The potential for hyperspectral AF imaging to be employed clinically for detection and monitoring of drusen and subRPE deposits in AMD has already been demonstrated in principle ex vivo (11). Among remaining challenges, what has not been determined are the ideal wavelengths λex for excitation of the spectral signature SDr. That question in turn is multi-faceted. Prior work has demonstrated that the recovery of spectral signatures from RPE and related structures in general is strengthened by a multi-excitation wavelength approach, with simultaneous solution of the multiple hyperspectral datasets providing better SNR and smoother solutions (11,12,32,33). A second question, therefore, addressed here, is which individual wavelengths are most effective in exciting the signature SDr for inclusion in the multi-excitation approach. Prior work has shown that the combination of λex 436 and 480 nm excitation is effective in recovering SDr, and herein we have demonstrated that the intensity of the individual signal from λex 450 is nearly equivalent to that from 436 nm. 450 nm is a longer wavelength, and hence is less affected by ocular media, and also has less safety concern than 436 nm. Indeed, commercial FDA approved AF cameras operate in this range, e.g., the blue (440–475 nm) excitation in the Eidon Camera (Centervue, Vista, CA). These considerations all suggest that a combination of 450 nm and the classic 480 nm may be the best multi-excitation choice. It is also worth noting that the spectrum SDr was not observed in any of the 42 tissue locations from 14 normal eyes studied in our previous work (11), suggesting high specificity of SDr for AMD eyes.
The study has several limitations. Separation of subRPE deposits into BLinD and BLamD on flat mounts is not possible, and spectrally we only detected one spectrum, SDr, in the 510–520 nm emission range that was attributable to drusen and subRPE deposits collectively. Higher resolution spectral image acquisition in the future might resolve individual spectra, if such exist. Also, our study was not powered to investigate regional differences in RPE AF signal that might be ascribable to recently uncovered detailed mapping of autofluorescent granules (31). Hence our secondary results on foveal vs. extrafoveal locations simply recapitulated known RPE spectra.

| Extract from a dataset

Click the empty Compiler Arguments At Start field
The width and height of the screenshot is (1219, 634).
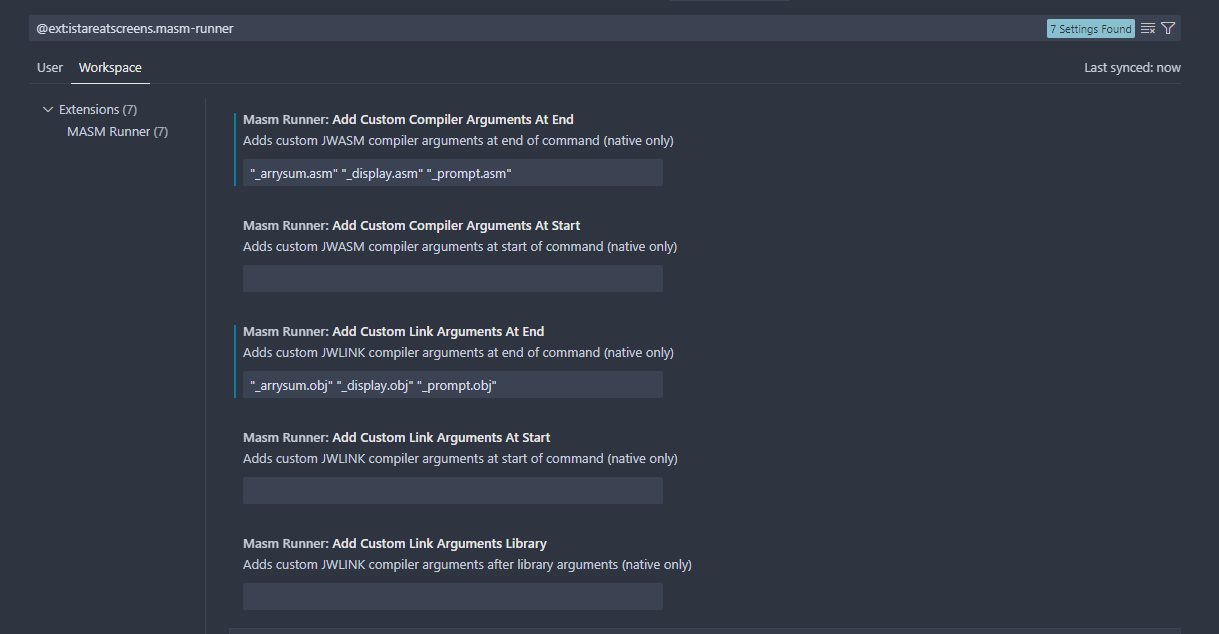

Hyperspectral AF emission spectra were recovered from 20 AMD tissue samples with drusen at 4 excitations (λex 436, 450, 480 and 505 nm) and compared across the emission range 420–720 nm. The known RPE spectra S1, S2 and S3 and the drusen spectrum SDr were consistently recovered, and in particular were recovered from the newly tested λex 450 and 505 nm. The pairs of SDr spectra from λex 436 and 450 nm exhibited similar shapes and peaks, and SDr spectra from all λex were both sensitive and specific to the drusen and apparent sub-RPE deposits, supporting the concept of a single major molecular species of fluorophore in drusen to be determined. These findings may provide vital principles for building a clinical hyperspectral camera with appropriate multi-excitations in the blue range for best detection of sub-RPE deposits consistent with patient safety. Such a clinical camera could detect AMD at its earliest stages for research on its mechanism and to monitor emerging therapies.